Exercise directions:
Write out the records from the line containing "Task: Open help with the question mark icon" through the line containing "will (57, 337).", copying each line exactly.

Data records:

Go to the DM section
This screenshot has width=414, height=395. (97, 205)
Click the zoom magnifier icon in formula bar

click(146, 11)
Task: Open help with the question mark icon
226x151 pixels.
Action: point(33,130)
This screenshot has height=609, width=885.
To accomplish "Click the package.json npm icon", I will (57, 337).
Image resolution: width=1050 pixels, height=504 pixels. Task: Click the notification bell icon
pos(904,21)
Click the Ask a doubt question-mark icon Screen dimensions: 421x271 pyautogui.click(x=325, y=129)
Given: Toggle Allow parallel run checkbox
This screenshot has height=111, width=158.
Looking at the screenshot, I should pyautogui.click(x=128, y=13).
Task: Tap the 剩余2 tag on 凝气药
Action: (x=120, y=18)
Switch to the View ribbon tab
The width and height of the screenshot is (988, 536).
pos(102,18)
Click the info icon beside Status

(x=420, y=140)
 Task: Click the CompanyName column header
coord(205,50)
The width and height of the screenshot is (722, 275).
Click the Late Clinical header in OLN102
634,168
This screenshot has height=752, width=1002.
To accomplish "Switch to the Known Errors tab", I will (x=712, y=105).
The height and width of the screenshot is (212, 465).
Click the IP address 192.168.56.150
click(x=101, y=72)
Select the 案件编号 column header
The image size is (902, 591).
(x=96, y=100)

* * *

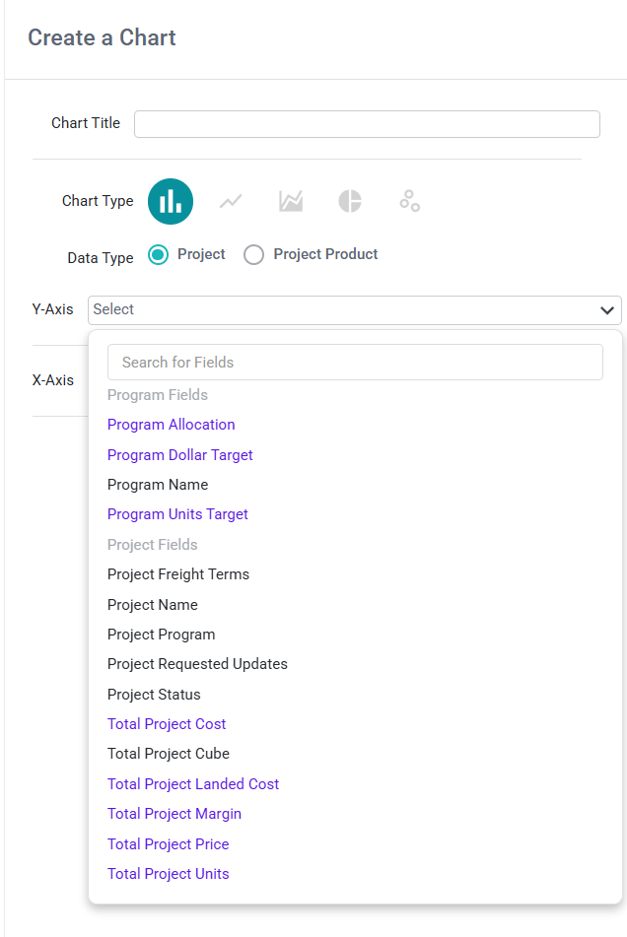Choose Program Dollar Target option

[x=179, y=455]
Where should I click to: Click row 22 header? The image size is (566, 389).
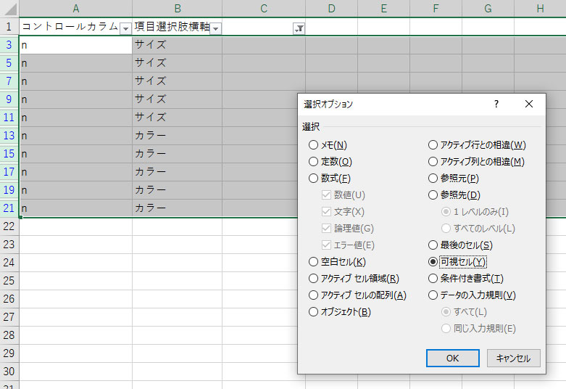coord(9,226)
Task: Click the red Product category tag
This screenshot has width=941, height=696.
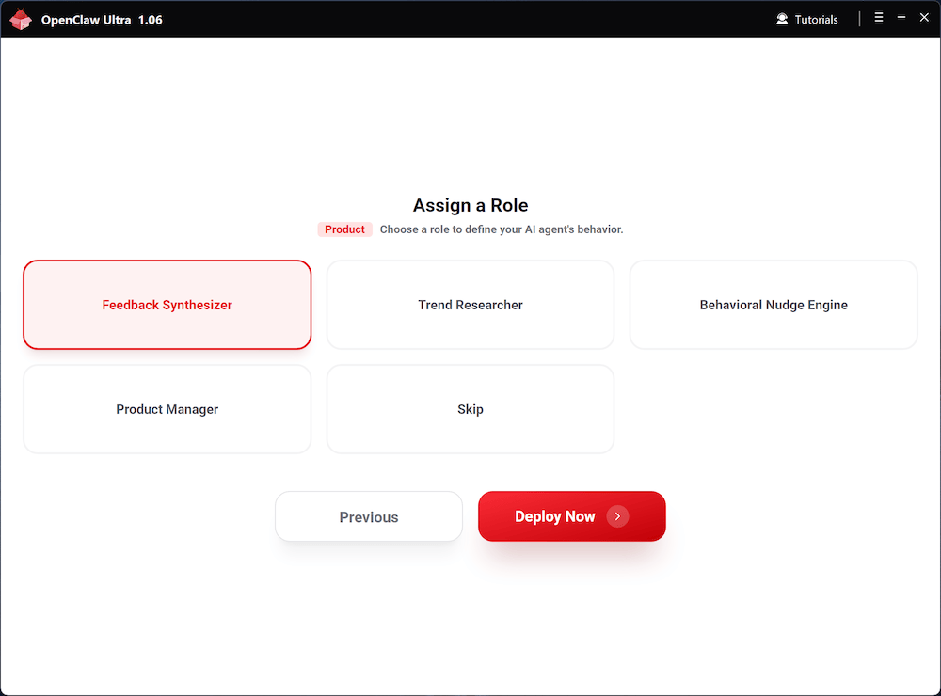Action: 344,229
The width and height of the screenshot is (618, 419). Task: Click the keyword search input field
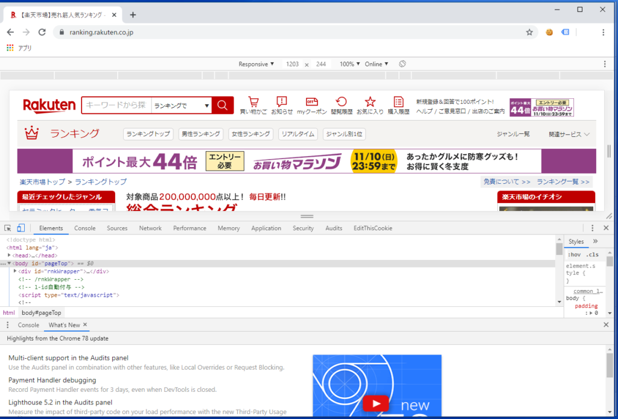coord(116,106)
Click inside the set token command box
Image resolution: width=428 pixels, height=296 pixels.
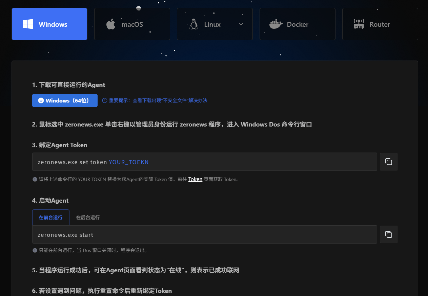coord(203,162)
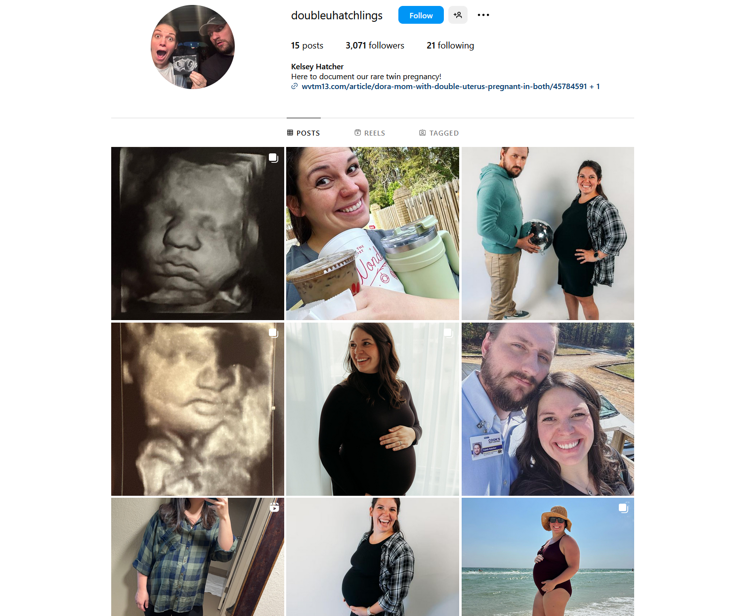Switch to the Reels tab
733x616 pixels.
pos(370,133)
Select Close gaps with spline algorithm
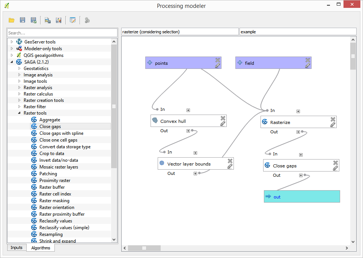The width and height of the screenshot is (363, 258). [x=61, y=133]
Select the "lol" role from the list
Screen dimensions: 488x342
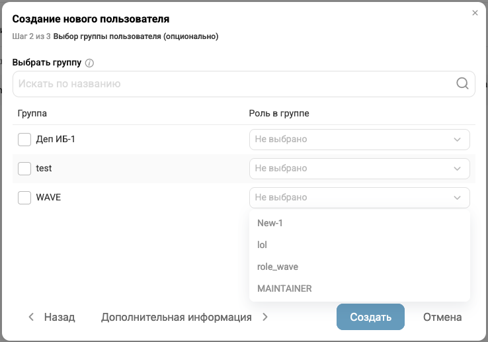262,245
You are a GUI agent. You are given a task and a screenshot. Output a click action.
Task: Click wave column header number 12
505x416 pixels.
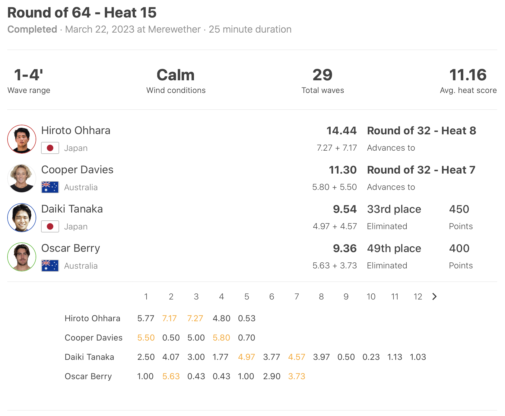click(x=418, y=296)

Exercise answer:
Task: Open help with the question mark icon
226x151 pixels.
Action: point(33,130)
This screenshot has height=609, width=885.
To accomplish "Click the package.json npm icon", I will (57, 337).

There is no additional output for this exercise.